In 1998, after a twenty-year restoration, the Palace has been opened to the public. The exhibition activities began in March 1999.

Description

On the ground floor, a magnificent four-columned atrium welds together the two pre-existing building lots. In realising the scheme, Palladio was called upon to resolve two problems: one statical, how to support the floor of the great hall on the piano nobile; the other compositional, how to restore a symmetrical appearance to interiors compromised by the oblique course of the perimeter walls from the pre-existing houses.
Departing from the model of the wings of the Theatre of Marcellus in Rome, Palladio divided the interior into three aisles, placing centrally four Ionic columns which allowed the reduction of the span of the central cross-vaults, set against lateral barrel vaults.
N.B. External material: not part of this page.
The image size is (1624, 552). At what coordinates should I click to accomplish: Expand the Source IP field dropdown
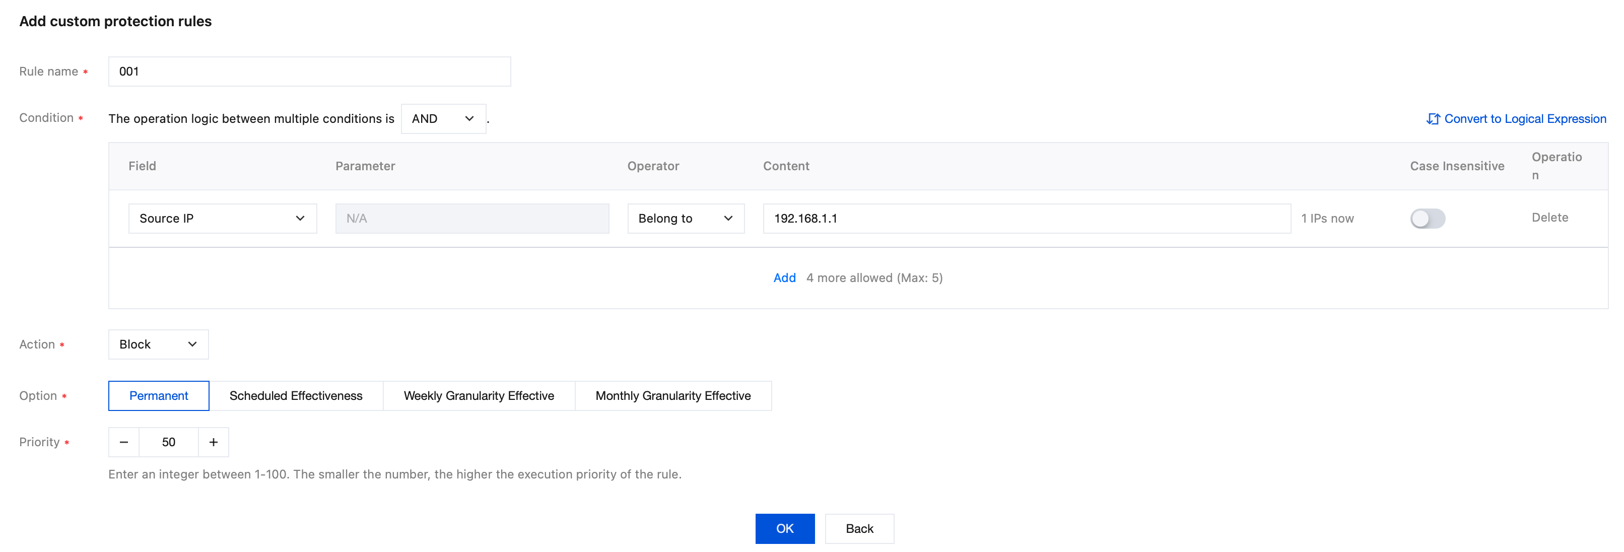[223, 218]
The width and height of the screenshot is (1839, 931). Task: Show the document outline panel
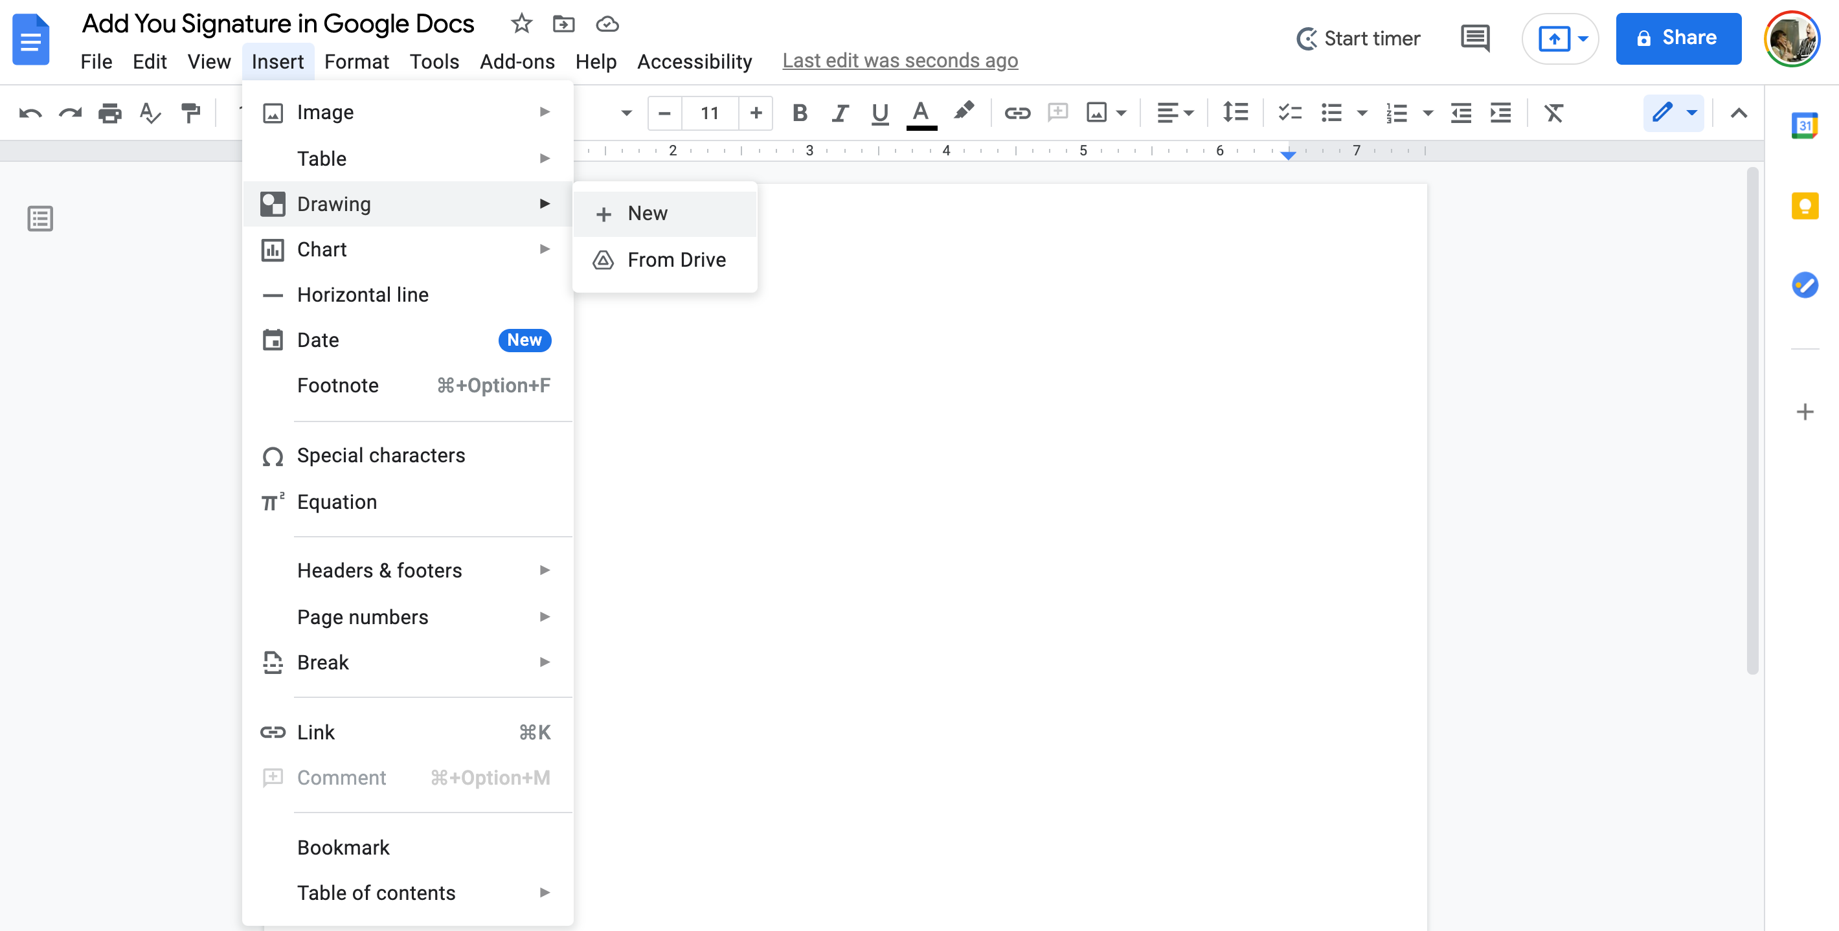(x=40, y=218)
He thus achieved a very statically efficient framework capable of bearing the floor of the hall above without any difficulty.
The central columns were then tied to the perimeter walls by fragments of rectilinear entablature, which absorb the irregularities of the atrium plan: in this way he realised a sort of system of serliane, a stratagem conceptually similar to that of the Basilica Palladiana loggias. Palladio even adopted the unusual type of Ionic capital because it permitted him to mask the slight but significant rotations necessary to align the columns and engaged columns.

Decoration

To decorate the palace, in several campaigns Montano employed some of the greatest artists of his time: Giovanni Battista Zelotti, Anselmo Canera and Andrea Vicentino; the stuccoes were entrusted to Lorenzo Rubini and, after his death in 1574, to his son Agostino. The net result was a sumptuous palace capable of rivalling the residences of the Thiene, the Porto and of the Valmarana, a palace which permitted its patron to represent himself to the city as a ranking member of the Vicentine cultural élite.